Welcome to the latest blog in our series on Data Extraction! At the core of a successful systematic review is the adoption of a structured approach, and a data extraction framework is instrumental in achieving this. Frameworks such as PICO(T), are systematic, organised and not only enhance reliability and transparency but also contribute to the efficiency of the review process, supporting the validity and credibility of the findings.


The development of the data extraction form is guided by the review framework.

A critical part of the protocol for a review is the PICO(T). “P” for population, “I” for intervention, “C” for comparison, “O” for outcome and “(T)” for timepoints. The PICO(T) components are often prespecified in the review protocol.

  • Population: The specific population or group that you want to study. This should include characteristics such as age, gender, medical condition/disease, or any other relevant factors
  • Intervention: The treatment, exposure, or intervention you are investigating.
  • Comparison: The comparison group or alternative intervention you are investigating. This can be a placebo, another treatment, standard care, or the absence of the intervention.
  • Outcomes: The outcomes you are interested in measuring or evaluating. These can be clinical outcomes, patient-reported outcomes, adverse events, or any relevant endpoints.

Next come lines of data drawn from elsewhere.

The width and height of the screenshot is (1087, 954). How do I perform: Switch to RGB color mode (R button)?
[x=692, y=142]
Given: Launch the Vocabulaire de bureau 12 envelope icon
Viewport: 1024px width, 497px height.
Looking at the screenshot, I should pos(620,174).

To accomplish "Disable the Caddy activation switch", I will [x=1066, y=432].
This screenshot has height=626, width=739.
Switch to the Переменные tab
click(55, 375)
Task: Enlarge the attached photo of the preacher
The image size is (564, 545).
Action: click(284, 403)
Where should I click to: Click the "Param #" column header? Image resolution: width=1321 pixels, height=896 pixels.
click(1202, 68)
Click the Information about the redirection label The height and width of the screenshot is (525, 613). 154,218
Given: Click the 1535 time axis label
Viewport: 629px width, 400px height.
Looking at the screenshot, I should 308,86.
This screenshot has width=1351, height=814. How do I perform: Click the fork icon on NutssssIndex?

Consider including outcomes that matter to the end users of the review.
  • Timepoints: Some reviews include timepoints as part of the PICO(T) framework. You might be interested in collecting data only at specific timepoints.

  • Other: Includes other essential eligibility criteria for your review such as study design.

PICO(T) and your data extraction template template

Using PICO(T) to guide data extraction ensures that the research question is clearly defined, and the data you collect are relevant and structured to answer that question. This approach helps maintain the rigor and consistency of your research.

You can use PICO(T) to:

  • Create a data extraction template: Design a structured template to record the information for each included study in your review. Your template should include fields for the PICO(T) elements and any additional information you plan to extract for example characteristics of the population.
  • Define extraction criteria: Clearly define the criteria for extracting data. For example, specify which data you will extract and any specific details you need to collect for each PICO(T) element.


Adhering to a structured approach is essential for the success of systematic reviews, with data extraction frameworks like PICO(T) playing a pivotal role. A framework will provide a systematic and organised guide, enhancing the reliability, transparency, and efficiency of your review process. In essence, a framework is not merely a procedural requirement but a foundational tool that elevates the precision and coherence of systematic reviews.

Our next blog covers ‘Planning Ahead’ and references our planning checklist which you can get by downloading ‘A practical guide: Data Extraction for Intervention Systematic Reviews’ below.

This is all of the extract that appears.